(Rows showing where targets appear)
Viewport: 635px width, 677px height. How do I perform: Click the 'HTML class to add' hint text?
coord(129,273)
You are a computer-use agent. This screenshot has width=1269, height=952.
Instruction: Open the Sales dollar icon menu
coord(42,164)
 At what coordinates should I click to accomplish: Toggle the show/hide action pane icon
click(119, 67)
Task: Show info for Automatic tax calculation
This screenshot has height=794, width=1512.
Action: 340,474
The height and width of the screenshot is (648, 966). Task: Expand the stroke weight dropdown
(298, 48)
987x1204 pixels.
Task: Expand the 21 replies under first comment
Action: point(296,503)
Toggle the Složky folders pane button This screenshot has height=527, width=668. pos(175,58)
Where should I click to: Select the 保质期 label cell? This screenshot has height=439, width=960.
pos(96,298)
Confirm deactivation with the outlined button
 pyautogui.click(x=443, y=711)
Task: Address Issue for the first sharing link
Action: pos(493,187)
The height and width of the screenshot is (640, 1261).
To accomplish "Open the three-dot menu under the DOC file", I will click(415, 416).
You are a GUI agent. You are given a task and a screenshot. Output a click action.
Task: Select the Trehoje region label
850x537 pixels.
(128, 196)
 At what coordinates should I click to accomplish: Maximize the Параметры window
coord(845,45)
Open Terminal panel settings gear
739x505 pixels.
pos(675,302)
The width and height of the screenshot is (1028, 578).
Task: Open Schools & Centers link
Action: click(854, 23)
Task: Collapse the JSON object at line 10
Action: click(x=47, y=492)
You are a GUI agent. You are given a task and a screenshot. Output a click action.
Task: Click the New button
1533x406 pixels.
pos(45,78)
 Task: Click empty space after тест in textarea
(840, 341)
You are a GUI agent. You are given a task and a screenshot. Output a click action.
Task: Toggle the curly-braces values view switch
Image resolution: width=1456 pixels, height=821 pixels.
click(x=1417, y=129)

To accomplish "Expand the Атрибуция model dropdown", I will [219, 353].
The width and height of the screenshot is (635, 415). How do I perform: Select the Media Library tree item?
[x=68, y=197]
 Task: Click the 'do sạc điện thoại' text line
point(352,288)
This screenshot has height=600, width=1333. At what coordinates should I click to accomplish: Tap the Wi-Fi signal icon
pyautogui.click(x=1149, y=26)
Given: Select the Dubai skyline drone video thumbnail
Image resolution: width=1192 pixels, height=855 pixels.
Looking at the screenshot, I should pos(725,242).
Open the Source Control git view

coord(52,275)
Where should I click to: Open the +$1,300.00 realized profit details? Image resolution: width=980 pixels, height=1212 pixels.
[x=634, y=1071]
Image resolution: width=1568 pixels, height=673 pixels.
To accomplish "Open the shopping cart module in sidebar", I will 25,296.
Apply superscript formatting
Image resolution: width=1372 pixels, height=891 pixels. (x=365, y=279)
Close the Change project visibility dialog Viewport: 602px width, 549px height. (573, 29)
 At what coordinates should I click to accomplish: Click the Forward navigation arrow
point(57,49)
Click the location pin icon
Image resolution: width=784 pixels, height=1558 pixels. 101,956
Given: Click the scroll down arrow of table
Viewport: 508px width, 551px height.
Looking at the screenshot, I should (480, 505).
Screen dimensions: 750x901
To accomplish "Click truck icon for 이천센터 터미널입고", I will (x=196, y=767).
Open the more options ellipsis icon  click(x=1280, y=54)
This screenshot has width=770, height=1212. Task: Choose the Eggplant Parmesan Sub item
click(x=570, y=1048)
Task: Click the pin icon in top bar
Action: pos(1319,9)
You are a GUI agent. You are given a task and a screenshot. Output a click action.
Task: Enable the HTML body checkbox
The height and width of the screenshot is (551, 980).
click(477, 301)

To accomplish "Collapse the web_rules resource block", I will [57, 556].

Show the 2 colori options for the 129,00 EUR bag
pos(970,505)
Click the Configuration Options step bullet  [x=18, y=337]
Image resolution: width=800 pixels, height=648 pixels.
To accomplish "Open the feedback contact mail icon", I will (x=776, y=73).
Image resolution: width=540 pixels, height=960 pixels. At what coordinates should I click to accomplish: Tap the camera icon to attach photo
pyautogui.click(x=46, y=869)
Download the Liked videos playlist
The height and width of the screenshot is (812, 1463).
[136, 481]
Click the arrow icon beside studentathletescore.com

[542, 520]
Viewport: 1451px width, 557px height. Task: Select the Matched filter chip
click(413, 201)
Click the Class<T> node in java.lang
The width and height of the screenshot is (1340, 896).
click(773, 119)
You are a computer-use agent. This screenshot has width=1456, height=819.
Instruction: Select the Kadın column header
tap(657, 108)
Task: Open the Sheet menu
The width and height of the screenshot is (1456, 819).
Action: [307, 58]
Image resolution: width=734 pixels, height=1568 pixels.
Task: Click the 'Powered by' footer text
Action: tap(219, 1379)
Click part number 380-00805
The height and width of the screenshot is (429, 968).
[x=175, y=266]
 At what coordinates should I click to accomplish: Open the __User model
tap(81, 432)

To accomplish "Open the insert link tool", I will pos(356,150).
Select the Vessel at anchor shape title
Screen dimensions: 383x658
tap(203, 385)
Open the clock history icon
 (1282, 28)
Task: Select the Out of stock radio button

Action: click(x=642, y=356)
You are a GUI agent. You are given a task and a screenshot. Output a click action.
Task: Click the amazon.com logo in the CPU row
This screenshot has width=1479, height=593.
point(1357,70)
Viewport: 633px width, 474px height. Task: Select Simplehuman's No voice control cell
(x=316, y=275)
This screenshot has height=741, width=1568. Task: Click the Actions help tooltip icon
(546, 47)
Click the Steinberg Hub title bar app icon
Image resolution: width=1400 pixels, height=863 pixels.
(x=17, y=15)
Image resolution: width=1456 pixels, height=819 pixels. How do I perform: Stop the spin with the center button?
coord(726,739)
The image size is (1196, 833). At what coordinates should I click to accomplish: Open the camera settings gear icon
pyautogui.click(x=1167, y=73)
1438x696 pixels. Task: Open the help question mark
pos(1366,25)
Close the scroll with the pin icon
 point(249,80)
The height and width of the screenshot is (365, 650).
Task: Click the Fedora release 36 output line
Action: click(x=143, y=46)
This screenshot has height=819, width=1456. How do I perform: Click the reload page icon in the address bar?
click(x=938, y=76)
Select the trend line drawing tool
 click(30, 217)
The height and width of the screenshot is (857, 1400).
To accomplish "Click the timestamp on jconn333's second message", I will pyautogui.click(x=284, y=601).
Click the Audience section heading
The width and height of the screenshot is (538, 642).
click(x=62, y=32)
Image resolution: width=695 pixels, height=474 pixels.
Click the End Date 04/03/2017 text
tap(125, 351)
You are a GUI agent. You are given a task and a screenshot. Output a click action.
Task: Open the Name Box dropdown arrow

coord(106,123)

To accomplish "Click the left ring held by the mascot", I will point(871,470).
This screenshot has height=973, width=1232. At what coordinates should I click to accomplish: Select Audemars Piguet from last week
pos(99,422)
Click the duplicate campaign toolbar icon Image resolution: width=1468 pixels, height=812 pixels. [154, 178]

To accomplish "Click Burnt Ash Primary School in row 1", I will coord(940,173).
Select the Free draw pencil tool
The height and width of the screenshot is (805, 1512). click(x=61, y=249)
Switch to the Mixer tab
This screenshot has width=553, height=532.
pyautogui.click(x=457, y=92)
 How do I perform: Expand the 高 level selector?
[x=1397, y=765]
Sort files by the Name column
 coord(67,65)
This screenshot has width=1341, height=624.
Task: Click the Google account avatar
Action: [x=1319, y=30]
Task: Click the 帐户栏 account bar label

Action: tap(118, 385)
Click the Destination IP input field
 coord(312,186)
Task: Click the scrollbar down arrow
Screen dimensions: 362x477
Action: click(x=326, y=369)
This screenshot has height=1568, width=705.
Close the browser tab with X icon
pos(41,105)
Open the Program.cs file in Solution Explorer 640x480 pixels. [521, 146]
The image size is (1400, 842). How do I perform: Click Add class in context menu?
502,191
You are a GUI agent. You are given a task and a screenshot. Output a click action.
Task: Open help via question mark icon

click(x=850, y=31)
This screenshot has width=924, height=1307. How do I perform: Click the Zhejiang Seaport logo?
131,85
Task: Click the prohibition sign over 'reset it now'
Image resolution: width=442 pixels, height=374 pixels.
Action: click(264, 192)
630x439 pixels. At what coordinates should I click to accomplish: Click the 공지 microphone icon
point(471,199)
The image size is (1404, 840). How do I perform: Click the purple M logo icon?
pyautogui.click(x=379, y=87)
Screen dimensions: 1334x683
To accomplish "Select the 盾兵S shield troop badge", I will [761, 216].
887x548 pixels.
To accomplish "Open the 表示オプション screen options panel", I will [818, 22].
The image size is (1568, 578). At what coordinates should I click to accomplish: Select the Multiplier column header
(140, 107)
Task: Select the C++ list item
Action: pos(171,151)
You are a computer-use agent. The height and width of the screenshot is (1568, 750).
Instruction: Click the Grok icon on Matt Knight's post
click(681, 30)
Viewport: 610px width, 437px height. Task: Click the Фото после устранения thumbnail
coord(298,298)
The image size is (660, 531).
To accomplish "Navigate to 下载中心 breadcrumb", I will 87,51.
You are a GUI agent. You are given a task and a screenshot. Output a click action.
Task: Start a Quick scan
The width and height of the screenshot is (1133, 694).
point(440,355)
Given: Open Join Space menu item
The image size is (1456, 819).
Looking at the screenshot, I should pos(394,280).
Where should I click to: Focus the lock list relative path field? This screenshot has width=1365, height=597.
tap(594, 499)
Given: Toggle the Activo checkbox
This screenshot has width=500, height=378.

Set exercise: Can you format the entries from the line containing "This screenshot has width=924, height=1307." through the line containing "Action: click(264, 192)" as a JSON list of strings, with one string per line and blank lines omitted?

Result of the exercise:
[
  "This screenshot has width=924, height=1307. How do I perform: Click the Zhejiang Seaport logo?",
  "131,85",
  "Task: Click the prohibition sign over 'reset it now'",
  "Image resolution: width=442 pixels, height=374 pixels.",
  "Action: click(264, 192)"
]